> Do this:
Arrange the lines starting at the one containing "Task: Select the Network module tile" and ending at the one containing "click(301, 549)" as a numbered list, leaving out blank lines.

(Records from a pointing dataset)
........

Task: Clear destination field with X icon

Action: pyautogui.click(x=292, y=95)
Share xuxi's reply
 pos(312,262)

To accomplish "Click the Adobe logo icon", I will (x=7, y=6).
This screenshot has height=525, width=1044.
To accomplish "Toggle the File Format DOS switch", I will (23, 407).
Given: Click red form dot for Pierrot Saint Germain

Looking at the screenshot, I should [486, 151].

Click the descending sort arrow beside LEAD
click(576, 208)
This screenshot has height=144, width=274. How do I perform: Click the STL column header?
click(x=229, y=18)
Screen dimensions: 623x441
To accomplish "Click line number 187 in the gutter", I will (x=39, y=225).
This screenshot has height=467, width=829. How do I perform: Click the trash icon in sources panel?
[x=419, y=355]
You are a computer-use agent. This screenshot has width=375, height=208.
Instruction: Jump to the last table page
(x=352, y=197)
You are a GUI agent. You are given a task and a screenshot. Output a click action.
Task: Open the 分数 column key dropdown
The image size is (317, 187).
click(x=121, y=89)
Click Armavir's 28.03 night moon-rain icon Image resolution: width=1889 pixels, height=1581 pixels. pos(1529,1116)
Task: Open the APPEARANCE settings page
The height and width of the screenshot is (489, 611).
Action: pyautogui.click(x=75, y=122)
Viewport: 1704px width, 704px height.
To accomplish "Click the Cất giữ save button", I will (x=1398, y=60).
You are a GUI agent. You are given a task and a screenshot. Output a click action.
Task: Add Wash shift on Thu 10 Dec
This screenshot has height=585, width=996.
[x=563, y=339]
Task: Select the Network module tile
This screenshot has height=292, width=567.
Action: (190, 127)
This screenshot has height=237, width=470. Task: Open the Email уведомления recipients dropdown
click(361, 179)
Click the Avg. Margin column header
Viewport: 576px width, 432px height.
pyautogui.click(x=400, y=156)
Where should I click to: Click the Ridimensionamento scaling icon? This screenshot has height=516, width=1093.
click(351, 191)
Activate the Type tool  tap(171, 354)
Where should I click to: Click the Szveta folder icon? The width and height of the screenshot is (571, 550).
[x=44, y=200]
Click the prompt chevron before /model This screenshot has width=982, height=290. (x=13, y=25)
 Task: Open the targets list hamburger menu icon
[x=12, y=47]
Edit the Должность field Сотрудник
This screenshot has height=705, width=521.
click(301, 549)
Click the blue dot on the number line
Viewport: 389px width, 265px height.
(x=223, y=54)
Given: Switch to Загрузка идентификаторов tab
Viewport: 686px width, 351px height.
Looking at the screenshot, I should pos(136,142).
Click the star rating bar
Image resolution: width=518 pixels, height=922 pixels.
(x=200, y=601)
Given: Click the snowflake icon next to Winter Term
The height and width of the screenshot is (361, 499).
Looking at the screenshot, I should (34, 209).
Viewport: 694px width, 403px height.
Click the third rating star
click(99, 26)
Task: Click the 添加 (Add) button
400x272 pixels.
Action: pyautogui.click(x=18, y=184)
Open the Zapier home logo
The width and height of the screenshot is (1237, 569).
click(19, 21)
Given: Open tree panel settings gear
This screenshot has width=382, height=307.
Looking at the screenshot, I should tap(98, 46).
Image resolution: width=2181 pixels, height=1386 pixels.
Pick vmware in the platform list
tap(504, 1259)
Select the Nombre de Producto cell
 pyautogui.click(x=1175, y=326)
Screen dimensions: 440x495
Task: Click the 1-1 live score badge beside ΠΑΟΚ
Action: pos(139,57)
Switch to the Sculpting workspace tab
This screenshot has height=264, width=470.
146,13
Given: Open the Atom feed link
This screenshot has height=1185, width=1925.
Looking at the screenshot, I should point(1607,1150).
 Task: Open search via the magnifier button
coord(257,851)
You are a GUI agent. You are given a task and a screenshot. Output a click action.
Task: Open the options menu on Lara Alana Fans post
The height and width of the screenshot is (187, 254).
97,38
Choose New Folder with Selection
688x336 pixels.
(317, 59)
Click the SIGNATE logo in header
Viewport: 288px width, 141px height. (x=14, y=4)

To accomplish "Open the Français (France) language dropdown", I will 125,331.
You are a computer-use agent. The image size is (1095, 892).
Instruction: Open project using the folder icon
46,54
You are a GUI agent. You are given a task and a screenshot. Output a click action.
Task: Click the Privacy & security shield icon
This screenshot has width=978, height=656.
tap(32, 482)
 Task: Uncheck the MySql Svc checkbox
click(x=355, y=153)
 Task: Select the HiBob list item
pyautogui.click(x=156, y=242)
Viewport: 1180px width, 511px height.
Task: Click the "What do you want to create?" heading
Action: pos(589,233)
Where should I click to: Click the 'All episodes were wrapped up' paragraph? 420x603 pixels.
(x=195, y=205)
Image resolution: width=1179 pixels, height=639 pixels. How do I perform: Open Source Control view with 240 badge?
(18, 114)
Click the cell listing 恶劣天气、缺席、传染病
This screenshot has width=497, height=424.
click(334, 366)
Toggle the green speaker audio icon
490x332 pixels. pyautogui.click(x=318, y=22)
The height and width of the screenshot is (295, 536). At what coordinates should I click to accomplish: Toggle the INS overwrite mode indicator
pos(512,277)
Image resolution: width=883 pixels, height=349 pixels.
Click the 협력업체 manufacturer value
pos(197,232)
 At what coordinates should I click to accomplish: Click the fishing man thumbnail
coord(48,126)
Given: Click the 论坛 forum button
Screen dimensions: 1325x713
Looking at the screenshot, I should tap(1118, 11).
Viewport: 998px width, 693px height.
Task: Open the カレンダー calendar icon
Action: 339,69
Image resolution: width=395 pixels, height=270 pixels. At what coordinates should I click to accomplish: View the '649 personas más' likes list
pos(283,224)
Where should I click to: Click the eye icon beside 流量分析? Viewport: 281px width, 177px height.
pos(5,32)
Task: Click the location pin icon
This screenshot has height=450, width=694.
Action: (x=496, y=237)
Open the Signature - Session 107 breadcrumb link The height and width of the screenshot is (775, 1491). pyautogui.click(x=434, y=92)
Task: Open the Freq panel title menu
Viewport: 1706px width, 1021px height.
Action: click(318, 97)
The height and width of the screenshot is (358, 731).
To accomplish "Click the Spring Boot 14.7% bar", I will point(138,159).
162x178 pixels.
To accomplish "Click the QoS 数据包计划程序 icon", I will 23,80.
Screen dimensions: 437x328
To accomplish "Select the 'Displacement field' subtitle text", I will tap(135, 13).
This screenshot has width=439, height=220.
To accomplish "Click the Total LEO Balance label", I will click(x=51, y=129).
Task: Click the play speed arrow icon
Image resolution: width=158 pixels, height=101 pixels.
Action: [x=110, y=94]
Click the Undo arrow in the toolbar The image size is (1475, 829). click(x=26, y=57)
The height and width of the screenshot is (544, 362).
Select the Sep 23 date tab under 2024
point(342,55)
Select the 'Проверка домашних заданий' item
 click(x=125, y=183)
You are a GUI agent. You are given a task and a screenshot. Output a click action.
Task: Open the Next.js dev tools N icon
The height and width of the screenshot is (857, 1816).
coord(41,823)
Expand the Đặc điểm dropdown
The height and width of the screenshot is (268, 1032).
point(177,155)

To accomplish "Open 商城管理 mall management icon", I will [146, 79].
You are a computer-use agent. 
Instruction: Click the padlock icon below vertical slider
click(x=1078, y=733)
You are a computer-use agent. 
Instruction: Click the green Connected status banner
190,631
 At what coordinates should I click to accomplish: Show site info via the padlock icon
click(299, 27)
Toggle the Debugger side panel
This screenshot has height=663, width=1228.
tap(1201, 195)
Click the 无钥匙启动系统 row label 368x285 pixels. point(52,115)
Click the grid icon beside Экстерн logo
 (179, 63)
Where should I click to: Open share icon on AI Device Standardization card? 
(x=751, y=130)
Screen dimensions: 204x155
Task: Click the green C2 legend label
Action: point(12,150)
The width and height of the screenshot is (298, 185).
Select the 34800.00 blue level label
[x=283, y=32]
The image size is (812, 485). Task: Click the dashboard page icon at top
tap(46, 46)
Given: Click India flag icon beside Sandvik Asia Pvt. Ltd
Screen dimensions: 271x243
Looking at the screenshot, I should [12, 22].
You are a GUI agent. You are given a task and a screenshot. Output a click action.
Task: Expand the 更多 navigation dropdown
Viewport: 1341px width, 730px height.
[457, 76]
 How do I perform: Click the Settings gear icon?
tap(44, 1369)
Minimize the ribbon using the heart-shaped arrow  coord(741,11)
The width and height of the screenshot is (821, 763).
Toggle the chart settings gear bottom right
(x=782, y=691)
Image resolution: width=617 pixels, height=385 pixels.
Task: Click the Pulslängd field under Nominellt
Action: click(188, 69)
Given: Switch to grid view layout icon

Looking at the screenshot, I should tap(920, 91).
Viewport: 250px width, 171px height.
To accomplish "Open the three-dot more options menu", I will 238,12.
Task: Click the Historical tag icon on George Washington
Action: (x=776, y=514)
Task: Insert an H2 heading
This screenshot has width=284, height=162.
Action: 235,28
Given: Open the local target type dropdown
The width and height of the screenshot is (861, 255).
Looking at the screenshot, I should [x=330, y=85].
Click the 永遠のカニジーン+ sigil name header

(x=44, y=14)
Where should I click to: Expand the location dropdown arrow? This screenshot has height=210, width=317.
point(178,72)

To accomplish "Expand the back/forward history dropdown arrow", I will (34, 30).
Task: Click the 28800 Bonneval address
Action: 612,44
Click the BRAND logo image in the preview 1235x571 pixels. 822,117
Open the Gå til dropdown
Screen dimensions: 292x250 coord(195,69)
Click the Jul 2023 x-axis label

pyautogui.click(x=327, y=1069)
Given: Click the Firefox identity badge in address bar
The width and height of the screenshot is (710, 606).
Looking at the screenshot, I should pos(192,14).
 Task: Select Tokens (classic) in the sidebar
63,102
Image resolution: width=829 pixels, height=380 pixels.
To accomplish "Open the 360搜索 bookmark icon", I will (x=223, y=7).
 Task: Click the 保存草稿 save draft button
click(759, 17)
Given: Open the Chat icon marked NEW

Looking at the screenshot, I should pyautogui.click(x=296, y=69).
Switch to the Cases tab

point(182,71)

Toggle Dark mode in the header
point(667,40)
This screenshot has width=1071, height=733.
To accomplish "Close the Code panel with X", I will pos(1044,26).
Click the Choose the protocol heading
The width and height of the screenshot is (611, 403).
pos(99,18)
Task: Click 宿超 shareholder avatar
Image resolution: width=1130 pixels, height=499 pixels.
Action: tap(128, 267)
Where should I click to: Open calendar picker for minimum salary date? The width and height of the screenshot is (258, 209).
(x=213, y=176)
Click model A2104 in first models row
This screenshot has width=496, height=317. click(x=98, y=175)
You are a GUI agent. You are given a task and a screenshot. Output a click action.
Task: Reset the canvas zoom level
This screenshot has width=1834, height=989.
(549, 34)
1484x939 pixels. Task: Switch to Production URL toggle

........

> Answer to the problem:
1. Task: Select the Network module tile
2. This screenshot has height=292, width=567.
3. Action: (190, 127)
4. This screenshot has height=237, width=470. Task: Open the Email уведомления recipients dropdown
5. click(361, 179)
6. Click the Avg. Margin column header
7. Viewport: 576px width, 432px height.
8. pyautogui.click(x=400, y=156)
9. Where should I click to: Click the Ridimensionamento scaling icon? This screenshot has height=516, width=1093.
10. click(351, 191)
11. Activate the Type tool  tap(171, 354)
12. Where should I click to: Click the Szveta folder icon? The width and height of the screenshot is (571, 550).
13. [x=44, y=200]
14. Click the prompt chevron before /model This screenshot has width=982, height=290. (x=13, y=25)
15.  Task: Open the targets list hamburger menu icon
16. [x=12, y=47]
17. Edit the Должность field Сотрудник
18. This screenshot has height=705, width=521.
19. click(301, 549)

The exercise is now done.